From the Turner Classic Movies website, www.tcm.com, this article about the film by Richard Harland Smith: "For a brief and wonderfully strange moment in 1953, Glenn Ford and Peter Lorre were up for the same role. Fritz Lang had come to Columbia Pictures from an unsatisfying stint at Warners and was contracted to direct The Big Heat (1953), an adaptation of the crime novel by William P. McGivern, back-to-back with Human Desire (1954), based on the 1890 novel by Emile Zola. The latter had been adapted for cinema twice before. Following a German silent in 1920, La Bete humaine (1938) was filmed in France by Jean Renoir, who cast Jean Gabin in the pivotal role of a railway worker whose psychopathic urges draw him into a murderous menage a trois with his stationmaster (Fernand Ledoux) and the man's perfidious wife (Simone Simon). Zola's psychological bouillabaisse, in which all his characters conceal bestial inclinations, was a natural not only for Lang (whose fact-based 1931 film M had depicted the predations of a child murderer) but for film noir, whose bleak aestheticism was influenced in large part by German Expressionism.

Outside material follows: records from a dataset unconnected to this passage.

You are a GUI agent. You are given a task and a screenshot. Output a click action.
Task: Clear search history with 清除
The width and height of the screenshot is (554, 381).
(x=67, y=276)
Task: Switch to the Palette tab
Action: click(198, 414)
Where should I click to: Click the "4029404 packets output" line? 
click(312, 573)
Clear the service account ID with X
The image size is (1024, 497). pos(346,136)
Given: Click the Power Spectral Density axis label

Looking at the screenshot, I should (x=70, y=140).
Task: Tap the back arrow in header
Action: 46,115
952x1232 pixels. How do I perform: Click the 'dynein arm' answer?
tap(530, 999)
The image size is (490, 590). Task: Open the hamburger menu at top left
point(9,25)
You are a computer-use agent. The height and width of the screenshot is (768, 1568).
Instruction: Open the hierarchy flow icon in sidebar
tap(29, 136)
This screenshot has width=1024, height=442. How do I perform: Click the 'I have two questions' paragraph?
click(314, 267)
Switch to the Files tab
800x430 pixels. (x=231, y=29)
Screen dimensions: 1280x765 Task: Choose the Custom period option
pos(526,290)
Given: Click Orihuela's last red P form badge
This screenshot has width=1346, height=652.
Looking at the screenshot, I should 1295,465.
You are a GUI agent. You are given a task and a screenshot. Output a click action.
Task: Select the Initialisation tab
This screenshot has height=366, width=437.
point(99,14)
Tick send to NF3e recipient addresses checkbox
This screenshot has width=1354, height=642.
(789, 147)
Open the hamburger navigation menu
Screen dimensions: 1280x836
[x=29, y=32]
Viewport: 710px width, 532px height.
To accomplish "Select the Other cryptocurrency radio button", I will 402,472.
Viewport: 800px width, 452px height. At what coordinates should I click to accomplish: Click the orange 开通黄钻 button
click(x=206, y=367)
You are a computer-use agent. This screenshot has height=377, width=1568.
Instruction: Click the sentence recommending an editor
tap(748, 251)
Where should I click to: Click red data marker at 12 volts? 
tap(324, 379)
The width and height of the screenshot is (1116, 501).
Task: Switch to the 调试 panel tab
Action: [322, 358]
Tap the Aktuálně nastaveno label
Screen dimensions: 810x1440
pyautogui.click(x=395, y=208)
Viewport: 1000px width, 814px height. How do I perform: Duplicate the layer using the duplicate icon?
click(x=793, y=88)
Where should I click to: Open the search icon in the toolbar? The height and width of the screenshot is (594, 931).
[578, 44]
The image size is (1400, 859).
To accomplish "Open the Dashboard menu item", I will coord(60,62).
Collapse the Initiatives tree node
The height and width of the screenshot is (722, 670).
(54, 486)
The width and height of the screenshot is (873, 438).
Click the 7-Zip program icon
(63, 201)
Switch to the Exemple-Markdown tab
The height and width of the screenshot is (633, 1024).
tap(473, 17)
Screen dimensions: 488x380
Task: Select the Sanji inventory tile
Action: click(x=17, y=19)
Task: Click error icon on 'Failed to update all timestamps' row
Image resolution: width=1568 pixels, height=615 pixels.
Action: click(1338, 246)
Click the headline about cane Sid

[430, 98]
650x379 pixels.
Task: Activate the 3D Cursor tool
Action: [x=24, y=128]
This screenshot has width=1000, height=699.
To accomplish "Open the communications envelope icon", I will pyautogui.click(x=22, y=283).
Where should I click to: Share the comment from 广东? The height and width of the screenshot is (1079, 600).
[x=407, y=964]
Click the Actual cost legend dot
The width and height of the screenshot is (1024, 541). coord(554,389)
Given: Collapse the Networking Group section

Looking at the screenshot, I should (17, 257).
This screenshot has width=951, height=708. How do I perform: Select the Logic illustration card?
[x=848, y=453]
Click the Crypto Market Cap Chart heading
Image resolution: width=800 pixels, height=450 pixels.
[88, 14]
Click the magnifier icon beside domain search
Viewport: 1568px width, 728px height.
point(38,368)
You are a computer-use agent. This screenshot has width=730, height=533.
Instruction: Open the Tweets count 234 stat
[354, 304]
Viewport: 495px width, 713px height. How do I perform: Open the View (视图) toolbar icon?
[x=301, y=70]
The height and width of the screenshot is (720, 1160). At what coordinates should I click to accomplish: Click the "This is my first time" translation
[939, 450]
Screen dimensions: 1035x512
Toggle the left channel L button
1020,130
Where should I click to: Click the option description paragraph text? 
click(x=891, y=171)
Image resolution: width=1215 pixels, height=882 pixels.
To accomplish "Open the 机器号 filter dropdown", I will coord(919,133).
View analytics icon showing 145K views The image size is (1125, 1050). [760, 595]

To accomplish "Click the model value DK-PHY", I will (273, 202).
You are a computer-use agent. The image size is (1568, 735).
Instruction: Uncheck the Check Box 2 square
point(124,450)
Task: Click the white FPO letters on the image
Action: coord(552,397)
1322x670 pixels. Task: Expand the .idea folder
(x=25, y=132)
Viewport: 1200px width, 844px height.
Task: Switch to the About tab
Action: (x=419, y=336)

"The project had originated at Columbia with producer Jerry Wald, who admired the Renoir film and hired writer Maxwell Shane (City Across the River [1949]) to do an adaptation. Onboard for the remake, Lang tossed out Shane's work and brought in Alfred Hayes, who had written Clash by Night (1952) for him at Warners. As negotiations with Lorre (away in Germany making a film) stalled, Lang finished The Big Heat. When that trim policier proved an unexpected hit, Columbia slotted stars Glenn Ford and Gloria Grahame into The Human Beast (as the property was called at that time), while studio chief Harry Cohn and producer Wald began to chip away at everything that had attracted them to the story in the first place.

"Harry Cohn hated the pessimistic worldview of the Zola novel and the downbeat ending of Renoir's version. After The Big Heat scribe Sidney Boehm had a whack at the material and Alfred Hayes contributed another draft, the film's protagonist had become a war hero who hated violence (or, in Lang's words, 'like Li'l Abner coming back from Korea hundred per cent red-blooded American with very natural sex feelings, if such a thing exists.'). Even with the psycho-sexual leanings of its tortured dramatis personae watered down to two cents plain, The Human Beast was deemed too hot a property by the executives of the Santa Fe Railroad, whom Jerry Wald had approached for use of their yards as a location.

"The preproduction team traveled to Canada, scouring snowy Alberta for likely locations, until they were called back to California after a minor executive at Columbia was found to own stock in a small railway. These negotiations pushed the start of principal photography to December of 1953, forcing Lang and his cast (which added Broderick Crawford to the mix as the third wheel in what was now a standard issue love triangle) and crew (including cinematographer Burnett Guffey, whose previous assignment was lensing From Here to Eternity [1953] in Hawaii) to shoot during an atypically frigid California winter. Unable to use his chosen actor or present Zola's story in his own way, Lang rode out the assignment, bringing his usual blend of professional tyranny to bear. As shooting dragged on for seven weeks into early 1954, tempers grew short. When Lang lashed out at leading lady Gloria Grahame, costar Broderick Crawford lifted Lang off the floor by his lapels, bringing business to a screeching halt until emotions cooled.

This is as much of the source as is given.